Codota is available for Windows, macOS, and Linux, but editor support is limited to IntelliJ, Android Studio, and Eclipse.

Microsoft PROSE 

PROSE stands for “PROgram Synthesis using Examples.” Microsoft built this project as an SDK for generating code from sample input and output. This makes PROSE a toolkit in order to build predictive coding tools, rather than a predictive coding tool itself.

The potential PROSE applications include transforming text by example, extracting data from text files like log analytics, and predictive file manipulation that includes splitting text into columns by example.

Kite

Kite is another fantastic code completion tool. It is available for most major code editors, that uses machine learning techniques to fill in your code as you’re typing it.

Their machine learning model has been created by capturing publicly available code on GitHub, deriving an abstract syntax tree from it, and using that as a basis for the model. Currently, Kite is only available for Python developers. For future development, Go support is in the works. Kite was originally available only for Windows and macOS users, now it supports Linux too.

Kite does not send user code back to its cloud servers, but performs all processing locally, and explicitly acknowledging that the autocomplete-python package is a Kite-sponsored package.

DeepCode

This tool magnificently performs automated, AI-guided reviews of code that detects potential security vulnerabilities. DeepCode has the capability to analyze code available in public repositories to look for common patterns. DeepCode makes use of these patterns to identify security holes. 

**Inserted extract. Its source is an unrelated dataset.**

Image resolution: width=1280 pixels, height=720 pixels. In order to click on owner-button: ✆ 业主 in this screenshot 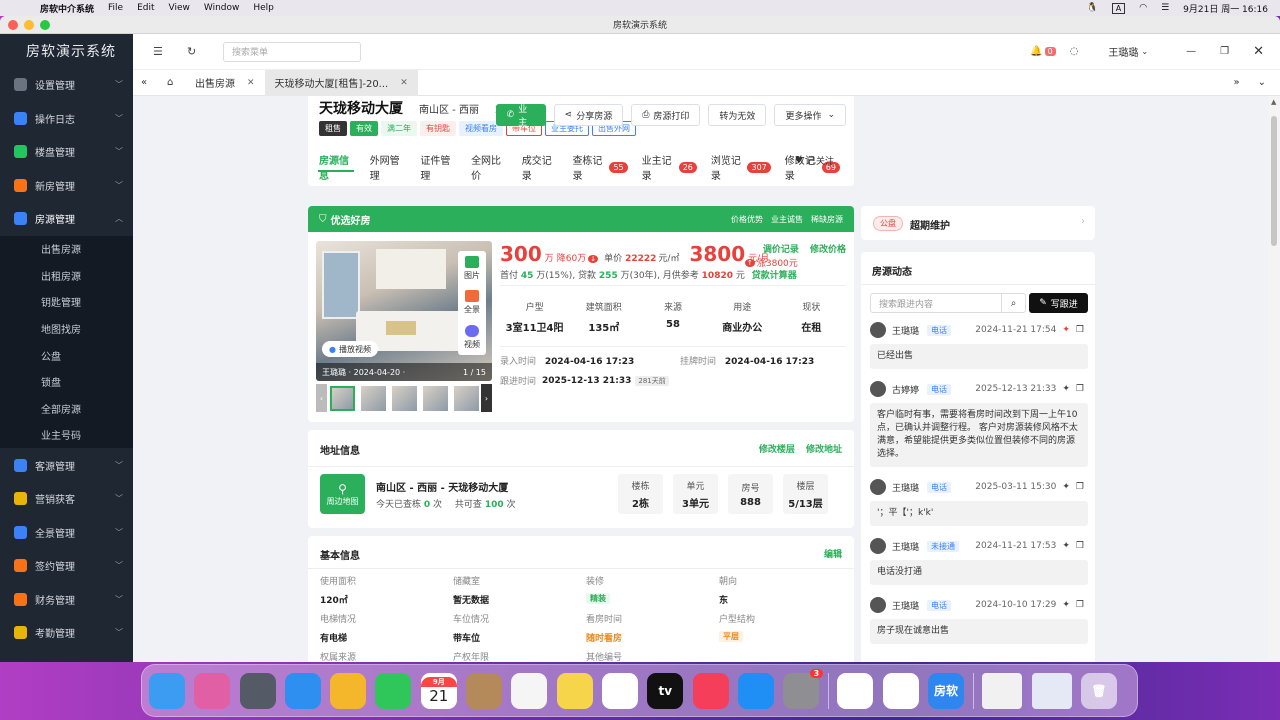, I will do `click(520, 116)`.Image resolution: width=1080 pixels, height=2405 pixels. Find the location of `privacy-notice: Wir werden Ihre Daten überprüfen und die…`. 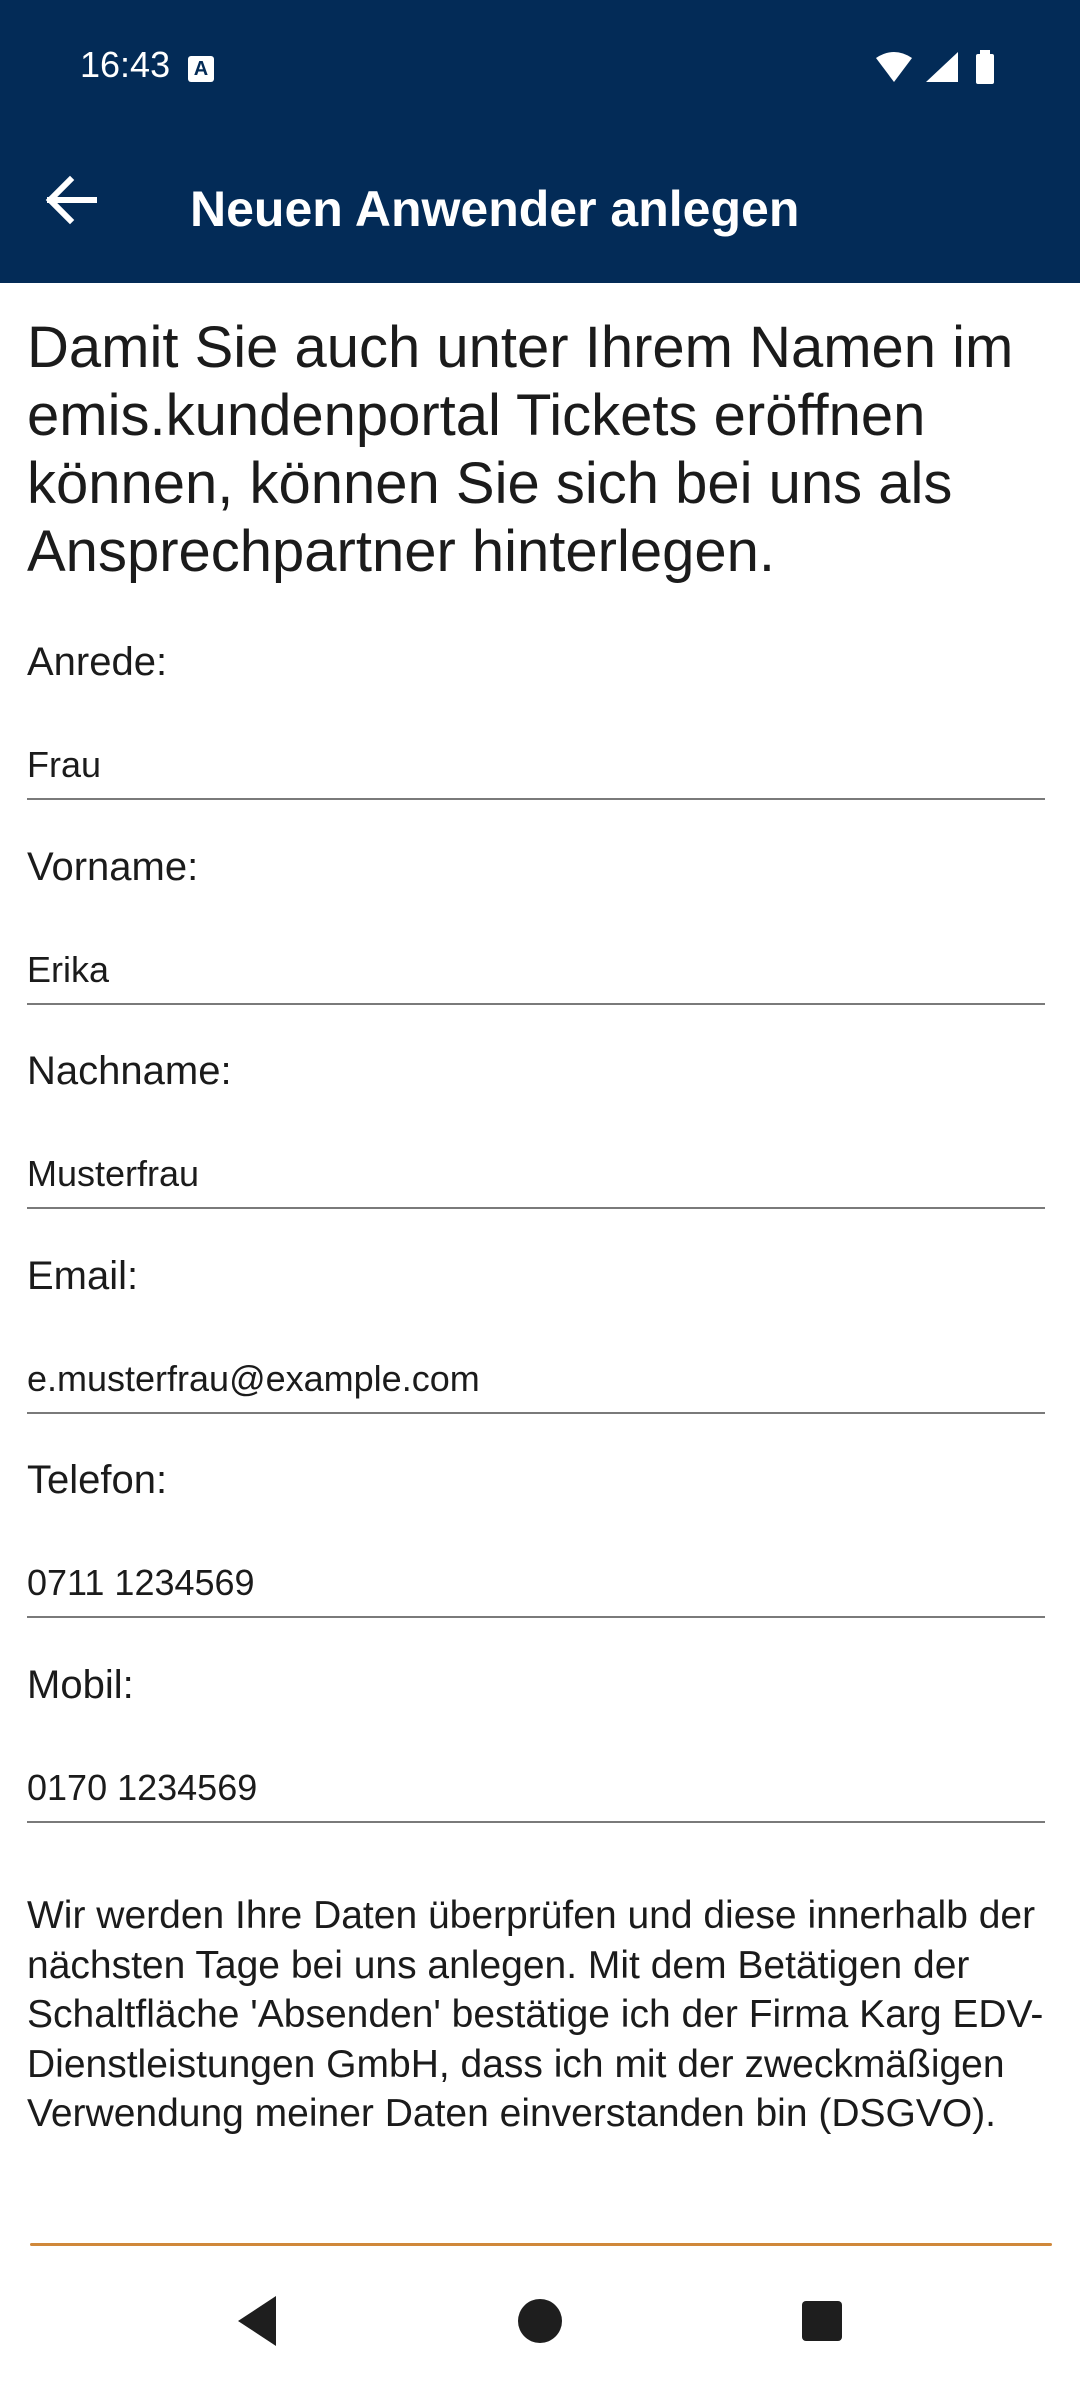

The tool focuses on “taint analysis,” which dictates how user input is handled before it reaches any security-critical point. The data that goes directly from user input to, say, a SQL query, without verifying that it’s safe to pass along, is considered “tainted” and raises an alert.

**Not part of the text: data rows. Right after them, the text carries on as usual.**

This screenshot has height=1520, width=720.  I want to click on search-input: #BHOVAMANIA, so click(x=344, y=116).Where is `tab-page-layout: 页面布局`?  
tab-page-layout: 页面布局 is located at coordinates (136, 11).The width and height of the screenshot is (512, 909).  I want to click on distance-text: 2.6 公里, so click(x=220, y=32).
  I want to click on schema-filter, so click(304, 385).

Most of the critical bugs that DeepCode claims to address include common security issues found in web applications like, cross-site scripting, SQL injection attacks, remote code execution, and path-traversal attacks.

Conclusion

The future of development will also be powered by Artificial Intelligence and Machine Learning. Be it Java-based development or Python development, Microsoft services C# development or ASP.NET web application development, the future looks productive and the time taken to develop modern applications will reduce drastically.